Given those statistics it seems I am part of a very small group of American Buddhists even though it is sometimes ridiculed as part of the '60s. Of course, one does not have to join anything to just start practicing so the influence may be a very hard thing to measure.
More and more I think about how comfortable and challenged I am with Dharma talks. That contrasts with how I feel more and more distant from Christian theology. As I have said before I like the sermons and talks that have suggestions that are very similar to Buddhist practices. But when I think about Jesus dying for our sins or the mystery of the Triune God, that all just seems so distant. I don't think anyone could convince me because I have honestly been trying to convince myself my whole life. As a young person I chose to go to church and I have always been attracted to the study of the Bible and theology. But I remember when Bishop Spong said "Jesus did not die for my sins!" that feeling of liberation from orthodox Christian theology.
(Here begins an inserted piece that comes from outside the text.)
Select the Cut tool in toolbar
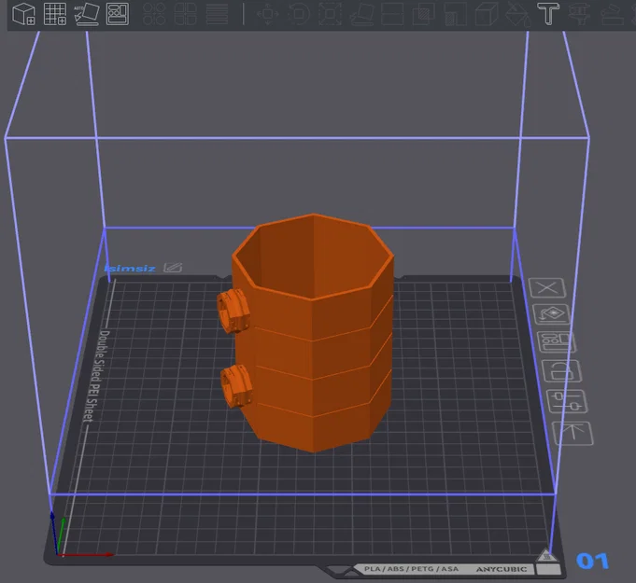point(392,14)
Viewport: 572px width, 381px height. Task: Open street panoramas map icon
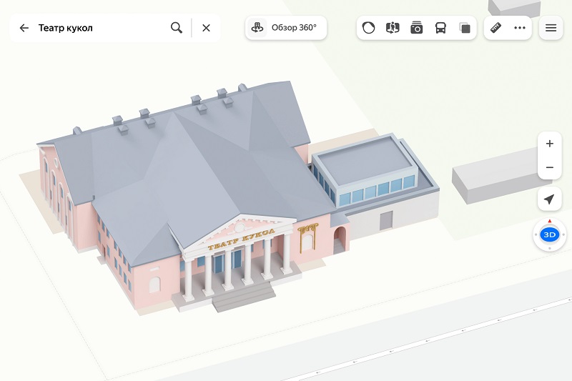393,28
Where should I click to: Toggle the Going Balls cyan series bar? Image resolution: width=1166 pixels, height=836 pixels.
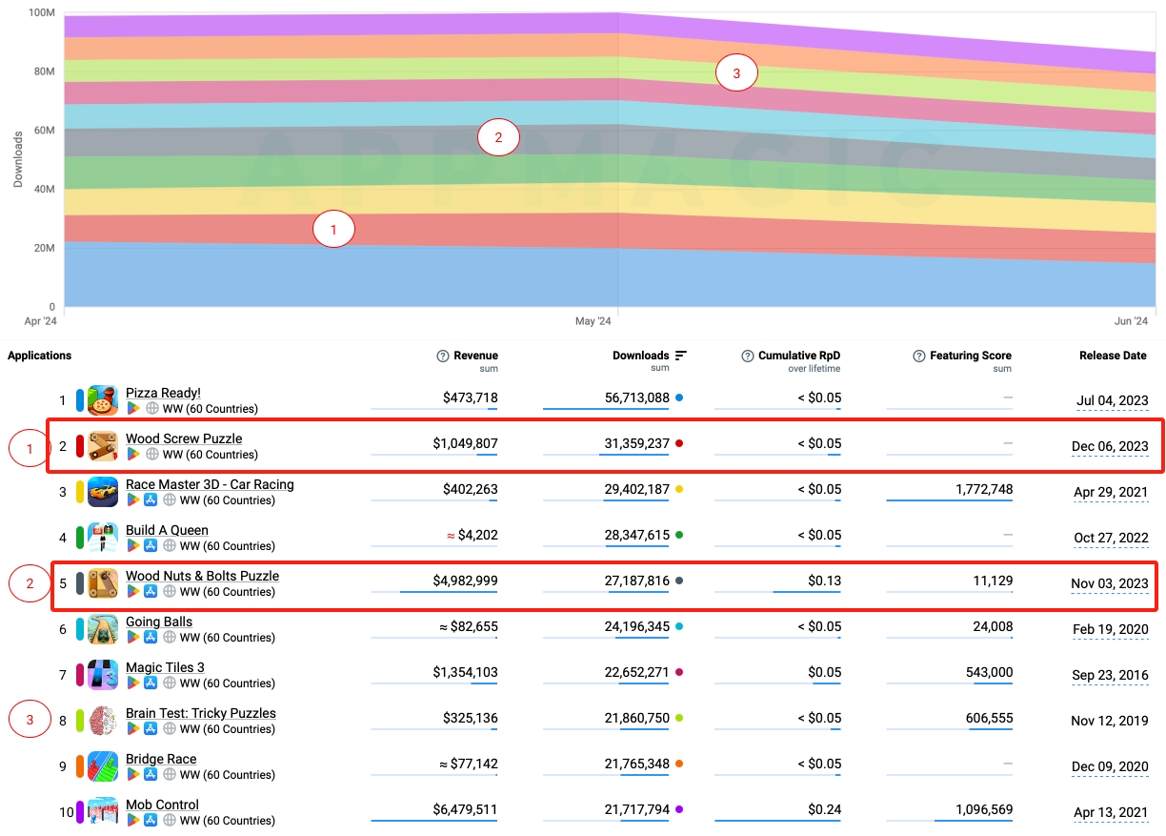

I often think also how I would be labeled a heretic in another age. I think to myself how Jesus was another Buddha. After his untimely death following three years of ministry and teaching, it is apparent that there were several schools of Jesus' has thought. I'm sure most Christians don't realize that Paul's letters were the first Christian writings that we have and that the Gospels we're not contemporary accounts but written many decades later. It's clear from Paul's writings that the orthodoxy became important early and the life of what is now known as Christianity. We also know that emperor Constantine wanted a unified faith and we ended up with the Creeds by him forcing the issue. And we have the Nag Hammadi Codices—13 codices that include complete copies of the Gospel of Thomas and the Gospel of Philip that were obviously hidden by monks because they were supposed to be destroyed. Bishop Athanasius of Alexandria in the fourth century C.E. made sure that there was orthodoxy in biblical texts. So it seems to me that contemplative monks and modern theologians are rediscovering what Jesus was trying to teach. So as I have said before, the church congregation is my Sangha but that has become interesting during this isolation due to the coronavirus pandemic.